[[ EXTRACT PROVIDED open ]]
- Promotional poster featuring every participating wrestler
- Promotion: CyberFight
- Brand: GanPro
- Date: July 10, 2022
- City: Tokyo, Japan
- Venue: Ota City General Gymnasium
- Attendance: 804
- Tagline: Get hot with pro-wrestling!

Wrestle Sekigahara chronology
| ← Previous First | Next → 2023 |

= Wrestle Sekigahara =

2022 Ganbare Pro-Wrestling event

Wrestle Sekigahara was a professional wrestling event promoted by CyberFight's sub-brand Ganbare☆Pro-Wrestling (GanPro). It took place on July 10, 2022, in Tokyo, Japan, at the Ota City General Gymnasium. The event aired live on CyberAgent's streaming service Wrestle Universe. This was the first event held by GanPro in this arena and it is regarded as being the largest event produced by the brand as of date.

==Production==
===Background===
Ganbare☆Pro-Wrestling (GanPro) was founded in 2013 by Ken Ohka as a sub-brand of DDT Pro-Wrestling. In 2020, when DDT and Pro Wrestling Noah merged into CyberFight, GanPro and DDT's joshi sub-brand TJPW began being promoted as sister promotions under the CyberFight umbrella.
[[ EXTRACT PROVIDED closed ]]
## COMPLETE THE FOLLOWING
#1 Answer from the Wrestle Sekigahara article:
(a) What was the attendance at the event?
(b) On which streaming service did the event air live?
(c) In what year was GanPro founded?
#2 Repeat everything in the Wrestle Sekigahara article from "Wrestle Sekigahara chronology" down to "as of date.", word for word.
[[ RECORD EXCERPTS open ]]
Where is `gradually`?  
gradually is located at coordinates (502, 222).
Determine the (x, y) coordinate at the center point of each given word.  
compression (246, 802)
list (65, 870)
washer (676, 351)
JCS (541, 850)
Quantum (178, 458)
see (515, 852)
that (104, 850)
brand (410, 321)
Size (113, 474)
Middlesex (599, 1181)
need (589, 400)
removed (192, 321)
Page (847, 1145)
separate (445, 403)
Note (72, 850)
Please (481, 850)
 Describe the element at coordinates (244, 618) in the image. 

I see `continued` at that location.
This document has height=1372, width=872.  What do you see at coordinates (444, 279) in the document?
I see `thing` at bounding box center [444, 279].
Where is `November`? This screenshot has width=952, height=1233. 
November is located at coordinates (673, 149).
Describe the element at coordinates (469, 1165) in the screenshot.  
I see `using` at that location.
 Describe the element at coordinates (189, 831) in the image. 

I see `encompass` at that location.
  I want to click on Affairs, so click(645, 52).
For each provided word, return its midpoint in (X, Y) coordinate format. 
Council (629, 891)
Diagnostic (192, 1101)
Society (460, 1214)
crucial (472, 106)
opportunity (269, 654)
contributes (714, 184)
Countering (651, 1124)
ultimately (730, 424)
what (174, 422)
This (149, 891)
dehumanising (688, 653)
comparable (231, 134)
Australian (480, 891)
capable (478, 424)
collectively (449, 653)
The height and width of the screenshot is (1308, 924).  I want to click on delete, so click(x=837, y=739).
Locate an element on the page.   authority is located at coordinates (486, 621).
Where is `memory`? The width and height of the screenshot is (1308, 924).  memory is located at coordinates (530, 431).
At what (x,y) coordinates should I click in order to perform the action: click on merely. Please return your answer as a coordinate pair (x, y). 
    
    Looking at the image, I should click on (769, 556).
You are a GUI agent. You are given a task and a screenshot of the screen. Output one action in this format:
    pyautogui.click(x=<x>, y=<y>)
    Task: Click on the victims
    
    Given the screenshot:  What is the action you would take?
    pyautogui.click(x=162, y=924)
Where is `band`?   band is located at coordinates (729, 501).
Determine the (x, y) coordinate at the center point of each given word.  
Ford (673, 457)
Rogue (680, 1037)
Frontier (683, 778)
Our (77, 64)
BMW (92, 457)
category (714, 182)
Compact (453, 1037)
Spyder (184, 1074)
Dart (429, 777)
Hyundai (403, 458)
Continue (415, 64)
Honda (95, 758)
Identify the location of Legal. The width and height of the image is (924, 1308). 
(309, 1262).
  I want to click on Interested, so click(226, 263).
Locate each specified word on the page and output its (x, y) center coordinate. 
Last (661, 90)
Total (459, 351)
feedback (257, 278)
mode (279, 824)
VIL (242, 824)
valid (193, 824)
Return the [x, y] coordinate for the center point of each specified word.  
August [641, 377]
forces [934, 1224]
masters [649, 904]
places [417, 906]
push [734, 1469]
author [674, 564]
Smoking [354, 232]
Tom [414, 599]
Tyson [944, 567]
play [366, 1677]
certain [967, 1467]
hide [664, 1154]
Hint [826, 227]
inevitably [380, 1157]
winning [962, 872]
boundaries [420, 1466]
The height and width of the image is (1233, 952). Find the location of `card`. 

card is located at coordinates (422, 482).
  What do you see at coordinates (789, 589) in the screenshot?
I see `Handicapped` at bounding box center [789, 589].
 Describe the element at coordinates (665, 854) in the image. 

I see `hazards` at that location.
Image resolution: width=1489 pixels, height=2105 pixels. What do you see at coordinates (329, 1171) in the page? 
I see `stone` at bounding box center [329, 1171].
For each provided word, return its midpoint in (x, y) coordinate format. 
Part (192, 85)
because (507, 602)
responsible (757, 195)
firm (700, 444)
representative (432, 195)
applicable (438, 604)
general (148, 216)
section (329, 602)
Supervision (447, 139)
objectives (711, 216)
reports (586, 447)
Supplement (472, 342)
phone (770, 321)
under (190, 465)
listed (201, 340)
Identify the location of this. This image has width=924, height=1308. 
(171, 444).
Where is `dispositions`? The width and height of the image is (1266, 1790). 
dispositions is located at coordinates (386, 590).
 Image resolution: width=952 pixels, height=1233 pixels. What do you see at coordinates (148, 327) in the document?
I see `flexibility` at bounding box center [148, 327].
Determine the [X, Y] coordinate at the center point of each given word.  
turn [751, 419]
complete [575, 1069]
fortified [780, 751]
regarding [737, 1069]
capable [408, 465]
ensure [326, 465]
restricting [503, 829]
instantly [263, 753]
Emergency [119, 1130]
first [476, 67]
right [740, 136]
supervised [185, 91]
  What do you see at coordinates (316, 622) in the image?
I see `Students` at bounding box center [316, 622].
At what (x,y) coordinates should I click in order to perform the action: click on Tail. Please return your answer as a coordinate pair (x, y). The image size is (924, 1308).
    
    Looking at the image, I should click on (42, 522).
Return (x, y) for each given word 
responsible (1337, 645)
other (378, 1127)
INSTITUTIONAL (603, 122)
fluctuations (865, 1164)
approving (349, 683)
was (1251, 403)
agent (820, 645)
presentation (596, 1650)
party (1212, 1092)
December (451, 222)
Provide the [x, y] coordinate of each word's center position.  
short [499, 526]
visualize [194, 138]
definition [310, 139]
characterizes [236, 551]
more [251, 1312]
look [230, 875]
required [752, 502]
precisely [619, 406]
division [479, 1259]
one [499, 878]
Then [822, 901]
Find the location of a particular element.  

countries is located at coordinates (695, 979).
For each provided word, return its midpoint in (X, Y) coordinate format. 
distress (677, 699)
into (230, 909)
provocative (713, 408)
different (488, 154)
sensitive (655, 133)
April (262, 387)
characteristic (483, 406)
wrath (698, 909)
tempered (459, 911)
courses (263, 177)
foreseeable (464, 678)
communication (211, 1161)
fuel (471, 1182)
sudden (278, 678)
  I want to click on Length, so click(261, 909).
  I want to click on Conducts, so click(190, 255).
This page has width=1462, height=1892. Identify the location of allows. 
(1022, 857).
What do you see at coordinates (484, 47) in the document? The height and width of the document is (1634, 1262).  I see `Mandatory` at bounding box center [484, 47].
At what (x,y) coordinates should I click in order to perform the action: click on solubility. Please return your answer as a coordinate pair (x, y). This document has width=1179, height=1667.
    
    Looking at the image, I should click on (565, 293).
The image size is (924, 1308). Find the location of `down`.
[[ RECORD EXCERPTS closed ]]
## ANSWERS BY TASK
#1
(a) 804
(b) Wrestle Universe
(c) 2013

#2
Wrestle Sekigahara chronology
| ← Previous First | Next → 2023 |

= Wrestle Sekigahara =

2022 Ganbare Pro-Wrestling event

Wrestle Sekigahara was a professional wrestling event promoted by CyberFight's sub-brand Ganbare☆Pro-Wrestling (GanPro). It took place on July 10, 2022, in Tokyo, Japan, at the Ota City General Gymnasium. The event aired live on CyberAgent's streaming service Wrestle Universe. This was the first event held by GanPro in this arena and it is regarded as being the largest event produced by the brand as of date.